Grożą mu 3 lata więzienia. 36‑latek zataił prawdę w urzędzie

Wyrobienie nowego dowodu rejestracyjnego i tablic pojazdu wydaje się rutynową czynnością. Jeśli jednak poświadczycie nieprawdę, wizyta w urzędzie może mieć poważne konsekwencje.

Dowód rejestracyjny
Dowód rejestracyjny
Źródło zdjęć: © WP | Tomasz Budzik

14.06.2023 | aktual.: 14.06.2023 19:54

Zalogowani mogą więcej

Możesz zapisać ten artykuł na później. Znajdziesz go potem na swoim koncie użytkownika

Przekonał się o tym 36-latek z Iławy, który zgłosił się do tamtejszego urzędu z wnioskiem o wydanie wtórnika dowodu oraz tablic rejestracyjnych. Twierdził, że potrzebuje nowych dokumentów i rejestracji, ponieważ zgubił poprzednie. Taki powód wskazał też w oficjalnym wniosku.

Pech chciał, że policjanci pracujący nad inną sprawą, w toku czynności operacyjno-rozpoznawczych natrafili na nieprawidłowości związane z wnioskiem 36-latka. Okazało się bowiem, że mężczyzna nie zgubił dowodu i tablic, lecz utracił je w wyniku kontroli austriackiej policji.

Funkcjonariusze zatrzymali dokumenty najprawdopodobniej na mocy tamtejszego prawa. Obowiązujące przepisy mówią, że wszystkie pojazdy wwiezione na teren Austrii i następnie w Austrii używane powinny zostać przemeldowane na austriackie numery najpóźniej w ciągu miesiąca.
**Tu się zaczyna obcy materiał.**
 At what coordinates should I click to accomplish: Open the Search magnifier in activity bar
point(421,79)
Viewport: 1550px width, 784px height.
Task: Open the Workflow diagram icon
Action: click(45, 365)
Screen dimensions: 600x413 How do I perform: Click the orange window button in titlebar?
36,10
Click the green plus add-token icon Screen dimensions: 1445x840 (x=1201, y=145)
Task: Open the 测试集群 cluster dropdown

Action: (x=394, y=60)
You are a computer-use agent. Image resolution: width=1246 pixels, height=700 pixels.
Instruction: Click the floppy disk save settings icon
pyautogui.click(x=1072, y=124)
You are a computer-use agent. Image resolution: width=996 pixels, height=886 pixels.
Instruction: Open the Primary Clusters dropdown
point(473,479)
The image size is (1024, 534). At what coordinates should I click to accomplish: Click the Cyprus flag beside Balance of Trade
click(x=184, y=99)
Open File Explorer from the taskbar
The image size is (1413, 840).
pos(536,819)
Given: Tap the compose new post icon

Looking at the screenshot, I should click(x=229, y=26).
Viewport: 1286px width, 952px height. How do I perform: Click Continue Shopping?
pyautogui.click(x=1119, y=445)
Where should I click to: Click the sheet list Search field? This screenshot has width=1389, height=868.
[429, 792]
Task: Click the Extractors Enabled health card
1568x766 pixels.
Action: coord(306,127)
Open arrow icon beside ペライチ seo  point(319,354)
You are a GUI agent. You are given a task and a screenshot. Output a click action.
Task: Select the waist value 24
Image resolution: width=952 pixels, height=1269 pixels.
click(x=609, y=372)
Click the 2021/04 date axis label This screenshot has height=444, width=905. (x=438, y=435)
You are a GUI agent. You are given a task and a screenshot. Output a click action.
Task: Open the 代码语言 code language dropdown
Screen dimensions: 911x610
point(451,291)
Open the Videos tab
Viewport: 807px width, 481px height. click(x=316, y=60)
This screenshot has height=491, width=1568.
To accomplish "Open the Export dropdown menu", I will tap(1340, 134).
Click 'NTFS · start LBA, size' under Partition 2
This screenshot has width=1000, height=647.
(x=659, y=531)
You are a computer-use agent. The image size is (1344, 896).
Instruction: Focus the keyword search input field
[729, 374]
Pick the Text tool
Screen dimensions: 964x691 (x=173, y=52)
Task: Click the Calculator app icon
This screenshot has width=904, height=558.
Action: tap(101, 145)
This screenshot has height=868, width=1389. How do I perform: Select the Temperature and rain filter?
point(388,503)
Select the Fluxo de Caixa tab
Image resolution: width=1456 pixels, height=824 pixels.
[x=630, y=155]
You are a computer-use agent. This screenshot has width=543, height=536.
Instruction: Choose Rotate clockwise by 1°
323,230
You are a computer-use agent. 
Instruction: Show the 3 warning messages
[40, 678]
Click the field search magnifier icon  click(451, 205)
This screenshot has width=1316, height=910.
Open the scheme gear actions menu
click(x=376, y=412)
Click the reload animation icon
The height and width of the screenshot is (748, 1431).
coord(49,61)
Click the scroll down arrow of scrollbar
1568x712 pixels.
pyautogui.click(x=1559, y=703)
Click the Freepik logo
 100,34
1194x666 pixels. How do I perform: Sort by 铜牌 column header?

Wielu kierowców ignoruje ten obowiązek, unikając tym samym zapłaty podatku drogowego. Ci, którzy wpadną, muszą jednak liczyć się z surowym mandatem, konfiskatą tablic, kluczyków lub dowodu rejestracyjnego.

Jak jednak widać, wyrobienie wtórnika w Polsce na podstawie fałszywych zeznań może nie być dobrym pomysłem. 36-latkowi grozi bowiem do trzech lat więzienia.